This is a read-only copy of the MariaDB Knowledgebase generated on 2025-01-18. For the latest, interactive version please visit https://mariadb.com/kb/.

MaxScale 25.01 Workload Capture and Replay

Workload Capture and Replay

Overview

The WCAR filter (module wcar) captures client traffic and stores it in a replayable format.

WCAR is designed to capture traffic on a production MaxScale instance. The captured data can then be used as a reproducible way of generating client traffic without having to write application-specific traffic generators.

The captured workloads can be used: to verify that upgrades of MariaDB behave as expected. to repeatedly measure effects of configuration changes, which is useful for database tuning. * investigate why certain scenarios take longer then expected, as a kind of SQL debugging tool.

Prerequisites

  • Both the capture MaxScale and replay MaxScale servers must use the same linux distribution and CPU architecture. For example, if the capture was taken on an x86_64 RHEL 8 instance, the replay should also happen on an x86_64 RHEL 8 instance. Captured workloads are however usually compatible across different linux distributions that use the same CPU architecture.
  • The capture MariaDB instance must have binlogging enabled (log-bin=1)

Capture

Quick start

Workload capture can be used without definitions in static configuration files and without a MaxScale restart.

If you have an existing routing service named, e.g., RWS-Router in your configuration you can attach a capture filter to it dynamically:

maxctrl create filter CAPTURE_FLTR wcar
maxctrl link service RWS-Router CAPTURE_FLTR

You can then start a capture with

maxctrl call command wcar start CAPTURE_FLTR <options>

If limiting options were given the capture will stop automatically when one of the limits is triggered. You can also stop the capture at any time with:

maxctrl call command wcar stop CAPTURE_FLTR

See Replay to see how the captured files are used.

When capture is no longer needed you can remove it with:

maxctrl unlink service RWS-Router CAPTURE_FLTR
maxctrl destroy filter CAPTURE_FLTR

File based configuration

Define a capture filter by adding the following configuration object and add it to each service whose traffic is to be captured. The traffic from all services that use the filter will be combined so only use the filter in services that point to the same database cluster.

[CAPTURE_FLTR]
type=filter
module=wcar
capture_duration=1h # Limit capture duration to one hour
capture_size=1Gi    # Limit capture size to 1GiB
start_capture=true  # Start capturing immediately after starting MaxScale

Example configuration file

Here is an example configuration for capturing from a single MariaDB server, where capture starts when MaxScale starts and stops when MaxScale is stopped (start_capture=true). MaxScale listens on port 4006 and connects to MariaDB on port 3306.

[server1]
type=server
address=127.0.0.1
port=3306

[MariaDB-Monitor]
type=monitor
module=mariadbmon
servers=server1
user=maxuser
password=maxpwd

[CAPTURE_FLTR]
type=filter
module=wcar
capture_duration=1h     # Limit capture duration to one hour
capture_size=1Gi        # Limit capture size to 1GiB
start_capture=true      # Start capturing immediately after starting MaxScale

[RWS-Router]
type=service
router=readwritesplit
cluster=MariaDB-Monitor
user=maxuser
password=maxpwd
filters=CAPTURE_FLTR

[RWS-Listener]
type=listener
service=RWS-Router
protocol=MariaDBClient
port=4006

Capturing Traffic

This section explains how capture is done with configuration value start_capture=true.
──────────────────────────────
** TASKS AND EXERCISES **
(a) Reproduce the passage of the WCAR page between "maxctrl call command wcar start" and "files are used.", inclusive.
(b) Condense the WCAR page's paragraph beginning "Define a capture filter" into a short bulleted list that keeps its main facts.

** DATASET RECORDS **
──────────────────────────────
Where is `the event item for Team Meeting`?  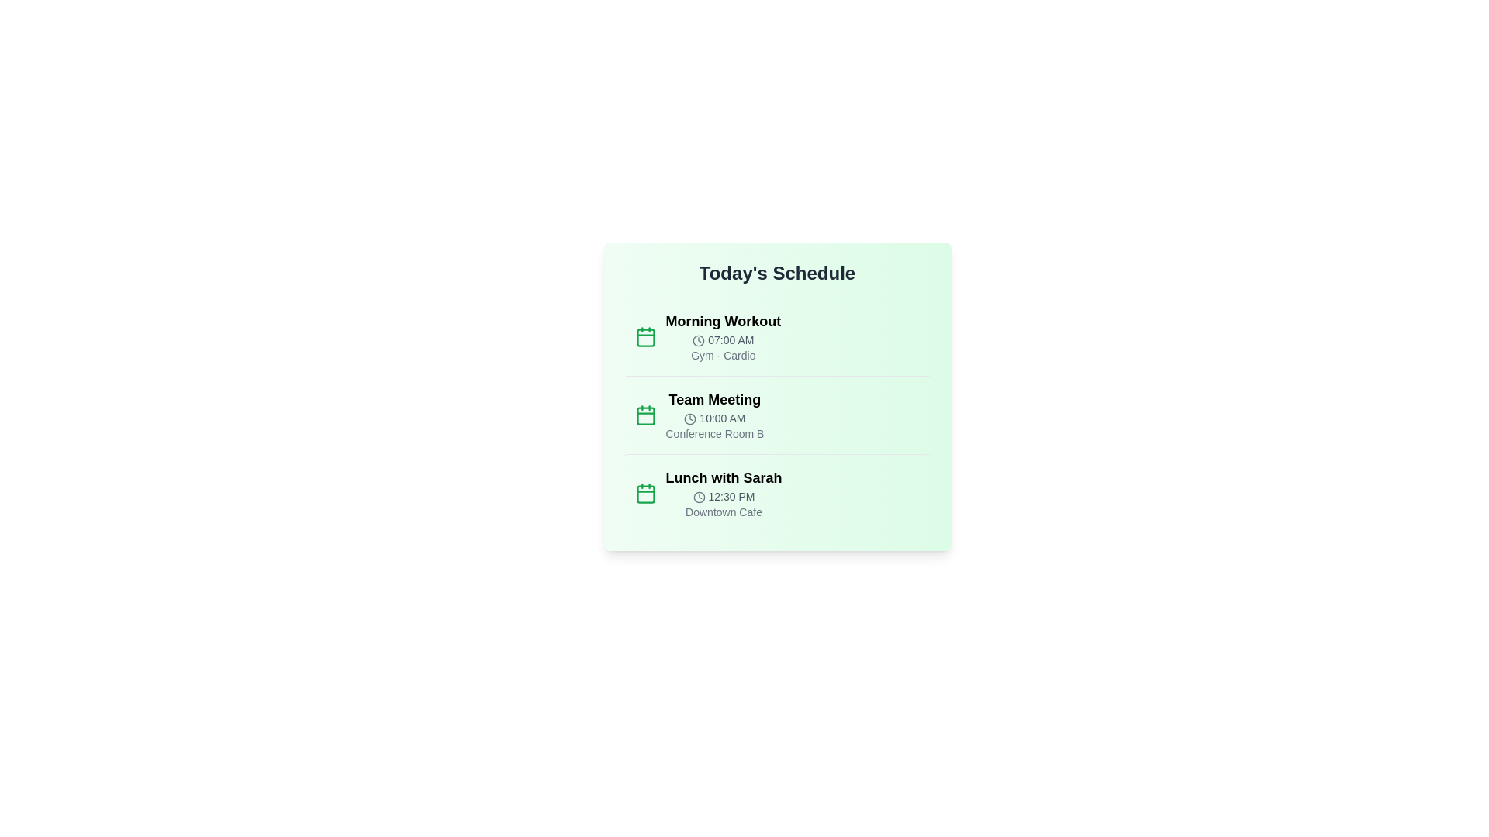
──────────────────────────────
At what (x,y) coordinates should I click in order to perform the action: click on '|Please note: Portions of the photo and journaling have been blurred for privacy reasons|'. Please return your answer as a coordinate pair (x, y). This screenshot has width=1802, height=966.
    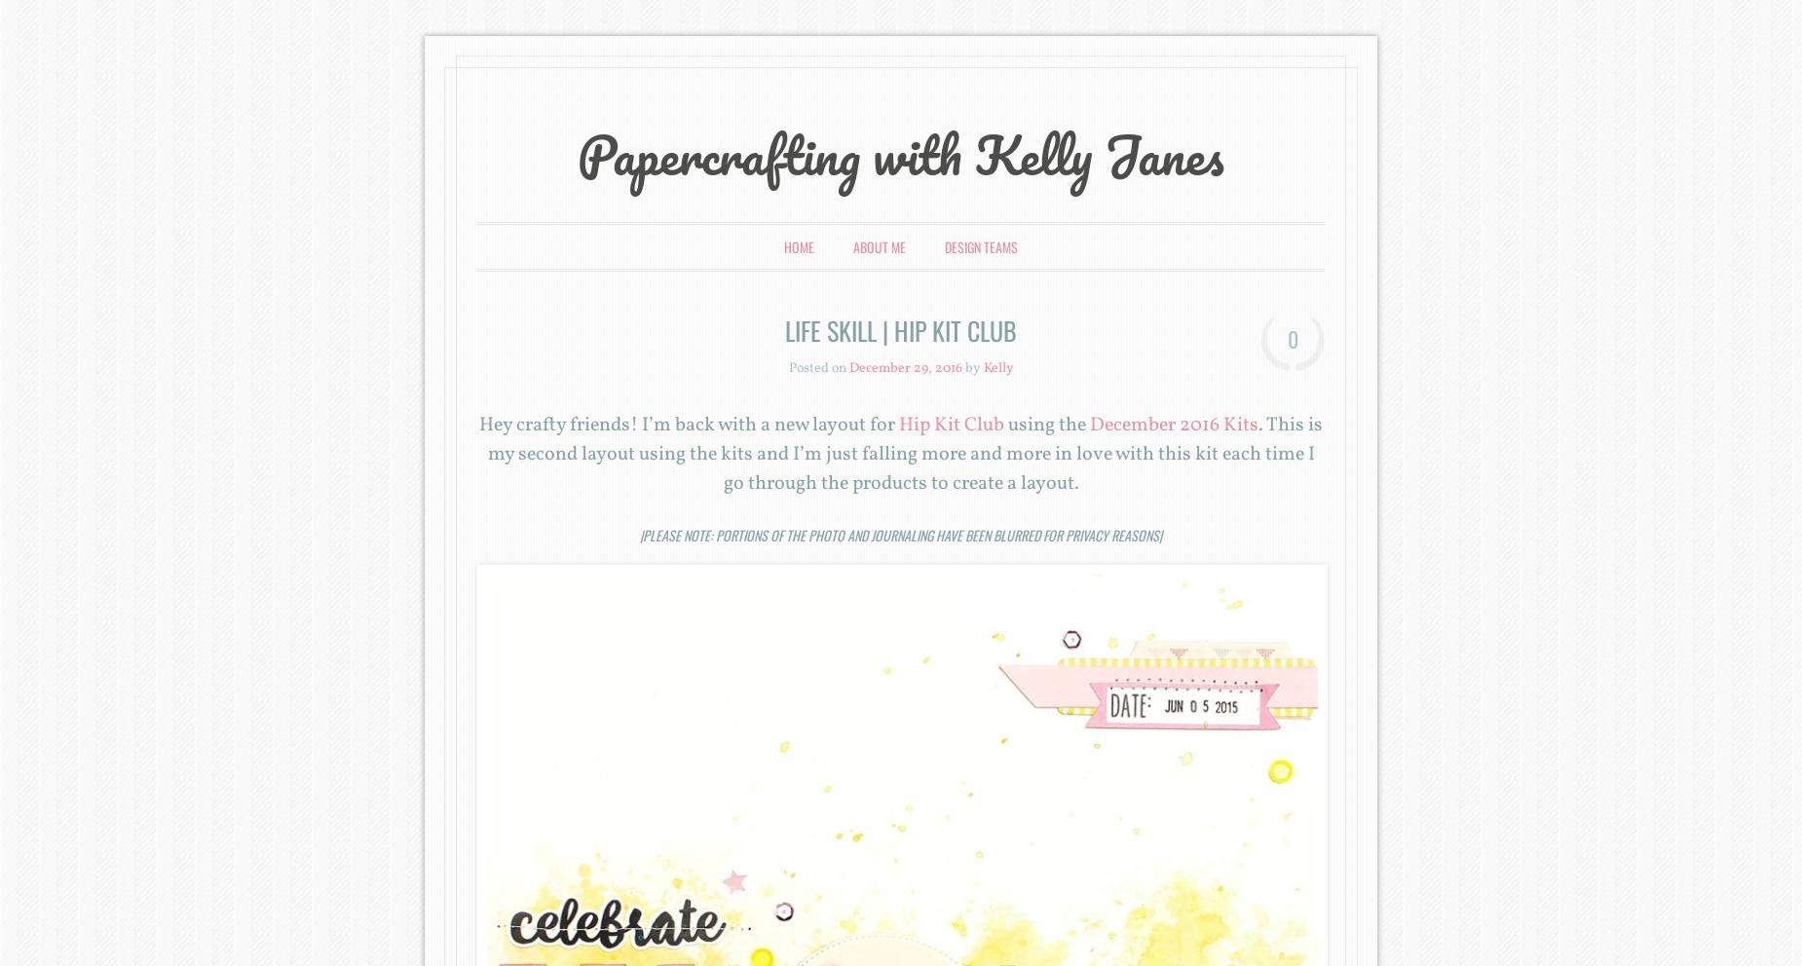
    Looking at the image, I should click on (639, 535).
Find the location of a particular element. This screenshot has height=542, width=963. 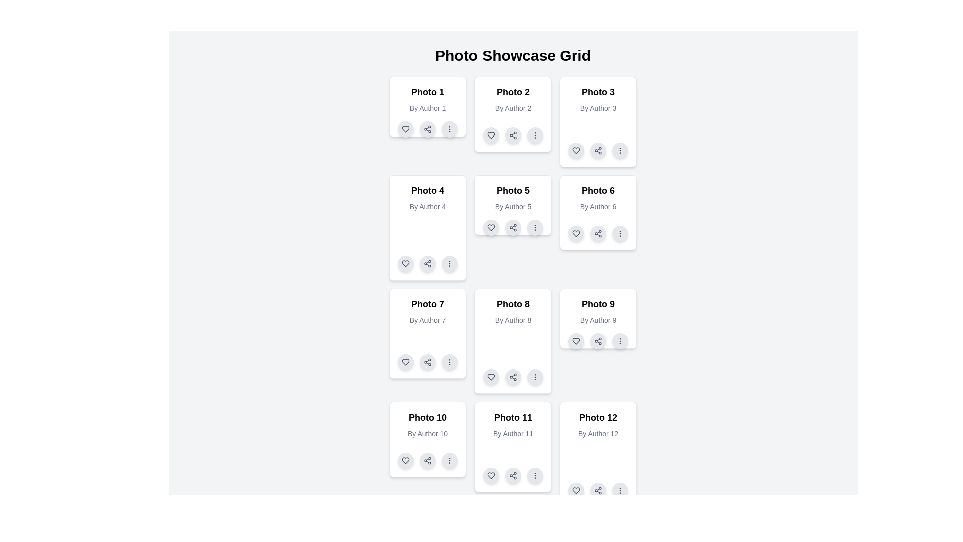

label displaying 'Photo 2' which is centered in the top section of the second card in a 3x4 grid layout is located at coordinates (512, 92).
──────────────────────────────
** SOLUTIONS IN ORDER **
(a)
maxctrl call command wcar start CAPTURE_FLTR <options>

If limiting options were given the capture will stop automatically when one of the limits is triggered. You can also stop the capture at any time with:

maxctrl call command wcar stop CAPTURE_FLTR

See Replay to see how the captured files are used.

(b)
- Define a capture filter by adding a configuration object for it.
- Add the filter to each service whose traffic should be captured.
- Traffic from all services that use the filter is combined.
- Use the filter only in services that point to the same database cluster.